Task objective: In the listing that follows, the range to quote begins at the line that has "Medusa Pitchers (374, 830)" and ends after the line that has "Über Erento (408, 2302)"; quote it verbatim and add nothing.

_ _ _ _ _

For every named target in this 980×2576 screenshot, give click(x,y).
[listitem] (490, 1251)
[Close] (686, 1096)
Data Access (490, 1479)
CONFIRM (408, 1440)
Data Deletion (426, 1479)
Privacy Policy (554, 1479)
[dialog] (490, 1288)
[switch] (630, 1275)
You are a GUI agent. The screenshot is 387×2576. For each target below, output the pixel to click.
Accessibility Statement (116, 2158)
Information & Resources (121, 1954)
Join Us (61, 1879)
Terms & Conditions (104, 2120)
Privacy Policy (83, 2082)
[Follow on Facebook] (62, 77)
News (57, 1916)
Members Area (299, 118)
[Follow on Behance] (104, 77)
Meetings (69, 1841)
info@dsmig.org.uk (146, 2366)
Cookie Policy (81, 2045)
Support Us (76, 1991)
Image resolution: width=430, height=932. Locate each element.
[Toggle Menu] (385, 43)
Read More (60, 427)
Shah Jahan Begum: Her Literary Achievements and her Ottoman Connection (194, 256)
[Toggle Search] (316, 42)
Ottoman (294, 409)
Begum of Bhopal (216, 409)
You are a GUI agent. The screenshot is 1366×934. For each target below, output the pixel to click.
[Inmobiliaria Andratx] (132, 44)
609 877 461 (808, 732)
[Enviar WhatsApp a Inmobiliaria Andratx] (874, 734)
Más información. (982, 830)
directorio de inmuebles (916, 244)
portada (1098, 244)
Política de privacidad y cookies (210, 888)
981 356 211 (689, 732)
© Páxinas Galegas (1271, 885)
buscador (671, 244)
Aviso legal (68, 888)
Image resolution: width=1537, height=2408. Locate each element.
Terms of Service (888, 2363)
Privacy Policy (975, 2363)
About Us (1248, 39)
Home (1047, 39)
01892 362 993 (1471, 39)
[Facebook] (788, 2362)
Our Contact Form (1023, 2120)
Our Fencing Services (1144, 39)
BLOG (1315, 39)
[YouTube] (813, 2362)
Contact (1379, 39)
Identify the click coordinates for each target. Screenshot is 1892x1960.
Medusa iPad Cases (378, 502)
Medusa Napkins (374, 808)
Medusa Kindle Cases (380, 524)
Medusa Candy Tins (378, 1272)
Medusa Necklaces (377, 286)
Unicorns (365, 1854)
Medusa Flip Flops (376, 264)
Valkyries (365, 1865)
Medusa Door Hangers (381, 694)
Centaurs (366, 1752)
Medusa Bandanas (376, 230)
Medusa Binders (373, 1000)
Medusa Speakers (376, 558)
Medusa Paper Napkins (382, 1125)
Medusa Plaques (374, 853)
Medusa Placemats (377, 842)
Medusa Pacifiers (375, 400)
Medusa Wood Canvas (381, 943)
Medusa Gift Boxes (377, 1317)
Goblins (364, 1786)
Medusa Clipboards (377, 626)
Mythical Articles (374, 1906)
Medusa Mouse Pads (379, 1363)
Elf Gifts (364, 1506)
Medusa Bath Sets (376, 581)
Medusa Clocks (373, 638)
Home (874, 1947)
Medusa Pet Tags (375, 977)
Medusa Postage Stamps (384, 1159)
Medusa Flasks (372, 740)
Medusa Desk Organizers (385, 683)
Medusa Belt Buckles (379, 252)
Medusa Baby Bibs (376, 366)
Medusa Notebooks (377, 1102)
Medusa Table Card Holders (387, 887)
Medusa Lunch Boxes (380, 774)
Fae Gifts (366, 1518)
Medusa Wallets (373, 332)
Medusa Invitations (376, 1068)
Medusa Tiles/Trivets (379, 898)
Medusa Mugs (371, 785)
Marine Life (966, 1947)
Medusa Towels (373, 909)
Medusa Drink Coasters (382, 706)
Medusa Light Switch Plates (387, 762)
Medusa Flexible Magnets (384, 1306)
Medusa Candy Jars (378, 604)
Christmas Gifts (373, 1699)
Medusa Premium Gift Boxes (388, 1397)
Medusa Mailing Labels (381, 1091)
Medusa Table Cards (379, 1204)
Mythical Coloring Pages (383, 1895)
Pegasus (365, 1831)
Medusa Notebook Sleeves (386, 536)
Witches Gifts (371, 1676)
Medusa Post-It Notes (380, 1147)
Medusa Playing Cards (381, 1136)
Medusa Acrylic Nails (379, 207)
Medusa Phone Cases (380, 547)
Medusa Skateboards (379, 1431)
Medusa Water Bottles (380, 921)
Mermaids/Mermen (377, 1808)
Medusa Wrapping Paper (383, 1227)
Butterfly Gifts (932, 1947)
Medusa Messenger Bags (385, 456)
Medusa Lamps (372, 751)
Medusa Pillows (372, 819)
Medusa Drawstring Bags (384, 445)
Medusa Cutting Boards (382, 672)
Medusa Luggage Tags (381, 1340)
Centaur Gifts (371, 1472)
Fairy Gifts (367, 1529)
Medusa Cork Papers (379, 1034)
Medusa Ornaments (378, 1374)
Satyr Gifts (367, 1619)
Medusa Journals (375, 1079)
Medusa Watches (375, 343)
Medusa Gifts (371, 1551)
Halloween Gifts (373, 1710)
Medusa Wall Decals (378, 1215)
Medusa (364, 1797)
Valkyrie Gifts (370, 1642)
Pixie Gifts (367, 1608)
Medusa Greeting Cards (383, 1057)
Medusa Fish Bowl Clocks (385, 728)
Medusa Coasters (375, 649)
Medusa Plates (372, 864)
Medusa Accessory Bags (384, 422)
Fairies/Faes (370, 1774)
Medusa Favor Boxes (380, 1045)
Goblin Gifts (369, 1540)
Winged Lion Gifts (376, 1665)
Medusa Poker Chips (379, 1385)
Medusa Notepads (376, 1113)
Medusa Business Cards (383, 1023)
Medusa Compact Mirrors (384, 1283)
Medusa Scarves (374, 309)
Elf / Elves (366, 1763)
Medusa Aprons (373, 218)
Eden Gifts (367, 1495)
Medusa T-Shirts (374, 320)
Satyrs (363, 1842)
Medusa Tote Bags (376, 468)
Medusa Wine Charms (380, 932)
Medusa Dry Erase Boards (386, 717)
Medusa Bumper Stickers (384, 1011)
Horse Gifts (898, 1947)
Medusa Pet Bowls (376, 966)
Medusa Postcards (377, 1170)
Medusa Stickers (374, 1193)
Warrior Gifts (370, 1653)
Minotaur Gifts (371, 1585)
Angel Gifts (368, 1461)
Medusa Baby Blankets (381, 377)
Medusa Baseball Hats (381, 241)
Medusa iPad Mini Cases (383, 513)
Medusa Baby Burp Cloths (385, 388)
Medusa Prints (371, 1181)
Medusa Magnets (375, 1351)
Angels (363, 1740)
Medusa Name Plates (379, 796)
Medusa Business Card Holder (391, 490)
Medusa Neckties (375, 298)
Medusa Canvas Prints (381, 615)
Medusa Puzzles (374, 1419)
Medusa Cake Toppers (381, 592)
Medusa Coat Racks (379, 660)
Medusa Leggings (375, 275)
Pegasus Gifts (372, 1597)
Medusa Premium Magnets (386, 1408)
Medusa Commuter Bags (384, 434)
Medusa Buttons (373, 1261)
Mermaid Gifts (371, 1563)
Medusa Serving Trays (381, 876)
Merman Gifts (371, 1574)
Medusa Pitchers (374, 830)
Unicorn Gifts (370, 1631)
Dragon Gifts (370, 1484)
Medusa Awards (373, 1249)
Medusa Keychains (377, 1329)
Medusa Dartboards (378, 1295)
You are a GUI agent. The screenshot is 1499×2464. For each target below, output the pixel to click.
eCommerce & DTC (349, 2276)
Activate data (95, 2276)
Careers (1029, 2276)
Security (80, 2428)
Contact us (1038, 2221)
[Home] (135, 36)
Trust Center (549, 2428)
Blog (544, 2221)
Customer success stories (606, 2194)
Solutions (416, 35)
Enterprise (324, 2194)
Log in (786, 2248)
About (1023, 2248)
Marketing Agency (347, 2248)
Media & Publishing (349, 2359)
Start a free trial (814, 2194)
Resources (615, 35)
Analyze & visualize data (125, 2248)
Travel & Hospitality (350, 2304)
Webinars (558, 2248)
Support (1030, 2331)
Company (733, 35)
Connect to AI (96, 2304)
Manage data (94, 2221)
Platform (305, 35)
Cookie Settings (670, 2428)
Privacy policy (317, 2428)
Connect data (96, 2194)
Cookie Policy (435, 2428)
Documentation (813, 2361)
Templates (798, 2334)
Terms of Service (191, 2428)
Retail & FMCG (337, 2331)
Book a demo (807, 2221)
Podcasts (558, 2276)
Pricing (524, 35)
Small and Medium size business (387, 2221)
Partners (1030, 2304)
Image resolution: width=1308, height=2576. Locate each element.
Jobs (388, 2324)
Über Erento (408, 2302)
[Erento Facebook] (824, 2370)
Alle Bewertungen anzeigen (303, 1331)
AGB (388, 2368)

_ _ _ _ _

Answer space:
Medusa Pitchers (374, 830)
Unicorn Gifts (370, 1631)
Dragon Gifts (370, 1484)
Medusa Awards (373, 1249)
Medusa Keychains (377, 1329)
Medusa Dartboards (378, 1295)
You are a GUI agent. The screenshot is 1499×2464. For each target below, output the pixel to click.
eCommerce & DTC (349, 2276)
Activate data (95, 2276)
Careers (1029, 2276)
Security (80, 2428)
Contact us (1038, 2221)
[Home] (135, 36)
Trust Center (549, 2428)
Blog (544, 2221)
Customer success stories (606, 2194)
Solutions (416, 35)
Enterprise (324, 2194)
Log in (786, 2248)
About (1023, 2248)
Marketing Agency (347, 2248)
Media & Publishing (349, 2359)
Start a free trial (814, 2194)
Resources (615, 35)
Analyze & visualize data (125, 2248)
Travel & Hospitality (350, 2304)
Webinars (558, 2248)
Support (1030, 2331)
Company (733, 35)
Connect to AI (96, 2304)
Manage data (94, 2221)
Platform (305, 35)
Cookie Settings (670, 2428)
Privacy policy (317, 2428)
Connect data (96, 2194)
Cookie Policy (435, 2428)
Documentation (813, 2361)
Templates (798, 2334)
Terms of Service (191, 2428)
Retail & FMCG (337, 2331)
Book a demo (807, 2221)
Podcasts (558, 2276)
Pricing (524, 35)
Small and Medium size business (387, 2221)
Partners (1030, 2304)
Image resolution: width=1308, height=2576. Locate each element.
Jobs (388, 2324)
Über Erento (408, 2302)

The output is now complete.